Although membrane distillation (MD) has great potential in treating high-salinity wastewater, continuous accumulation of inorganic salt due to increasing concentration inevitably causes supersaturation and subsequent membrane scaling. Crystallizer is an effective tool used for removal of salts; however, it has been hardly applied for sparingly soluble salts. In this study, a simultaneous membrane distillation–crystallization (SMDC) system was developed for gypsum scaling control. Induced crystallization was adopted to retard the membrane scaling. The transmittance and ion concentration of the concentrate were measured to investigate the performance of the induced crystallization. The membrane scaling was characterized by both vapor flux measurements and scanning electron microscopy. Besides, the permeate conductivity was monitored to assess the membrane wetting during MD, and the energy evaluation was performed for the SMDC system during the reverse osmosis brine treatment. Results showed that the seeding of gypsum at dosage of 1 g L⁻¹ effectively restricted the membrane scaling and wetting. Although the combination of seeding and heating showed better membrane scaling control performance, the energy consumption of the SMDC system increased by 4 times without considering heat recovery. Therefore, feed seeding alone is an efficient and economical measure to restrict gypsum scaling and wetting during the high-salinity wastewater treatment using MD.

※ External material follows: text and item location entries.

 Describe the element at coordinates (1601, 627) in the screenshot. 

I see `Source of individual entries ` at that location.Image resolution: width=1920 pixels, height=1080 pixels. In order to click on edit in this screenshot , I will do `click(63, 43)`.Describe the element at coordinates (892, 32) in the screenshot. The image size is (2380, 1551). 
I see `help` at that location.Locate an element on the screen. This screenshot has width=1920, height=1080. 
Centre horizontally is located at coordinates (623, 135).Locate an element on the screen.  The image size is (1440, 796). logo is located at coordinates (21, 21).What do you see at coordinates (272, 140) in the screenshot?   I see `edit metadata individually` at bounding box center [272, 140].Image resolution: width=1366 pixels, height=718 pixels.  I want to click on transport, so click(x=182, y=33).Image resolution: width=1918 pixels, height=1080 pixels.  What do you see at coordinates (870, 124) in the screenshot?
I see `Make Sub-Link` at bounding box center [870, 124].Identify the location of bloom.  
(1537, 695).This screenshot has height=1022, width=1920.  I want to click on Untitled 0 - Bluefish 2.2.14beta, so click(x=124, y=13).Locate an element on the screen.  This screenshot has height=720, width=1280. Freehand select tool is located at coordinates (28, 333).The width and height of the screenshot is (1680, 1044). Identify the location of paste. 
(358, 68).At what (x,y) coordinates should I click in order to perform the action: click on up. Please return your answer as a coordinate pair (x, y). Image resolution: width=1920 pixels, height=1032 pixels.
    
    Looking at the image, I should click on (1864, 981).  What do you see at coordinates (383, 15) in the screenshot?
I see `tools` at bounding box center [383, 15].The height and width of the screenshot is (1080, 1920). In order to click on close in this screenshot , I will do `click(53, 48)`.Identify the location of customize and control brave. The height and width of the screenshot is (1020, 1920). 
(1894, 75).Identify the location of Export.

尽管膜蒸馏（MD）在处理高盐废水中具有巨大潜力，但由于浓度不断增加而导致无机盐的持续积累不可避免地会导致过饱和和随后的膜结垢。结晶器是用于去除盐分的有效工具。但是，它几乎没有用于难溶的盐。在这项研究中，同时膜蒸馏-结晶（SMDC）系统被开发用于石膏结垢控制。采用诱导结晶来延迟膜结垢。测量浓缩物的透射率和离子浓度以研究诱导结晶的性能。通过蒸汽通量测量和扫描电子显微镜来表征膜的结垢。除了，监测渗透率，以评估MD期间膜的润湿性，并在反渗透盐水处理过程中对SMDC系统进行能量评估。结果表明，以1 g L的剂量播种石膏^-1有效地限制了膜的结垢和润湿。尽管播种和加热相结合显示出更好的膜结垢控制性能，但SMDC系统的能耗却增加了4倍，而没有考虑热量回收。因此，仅饲料播种是在使用MD进行高盐度废水处理过程中限制石膏结垢和润湿的有效且经济的措施。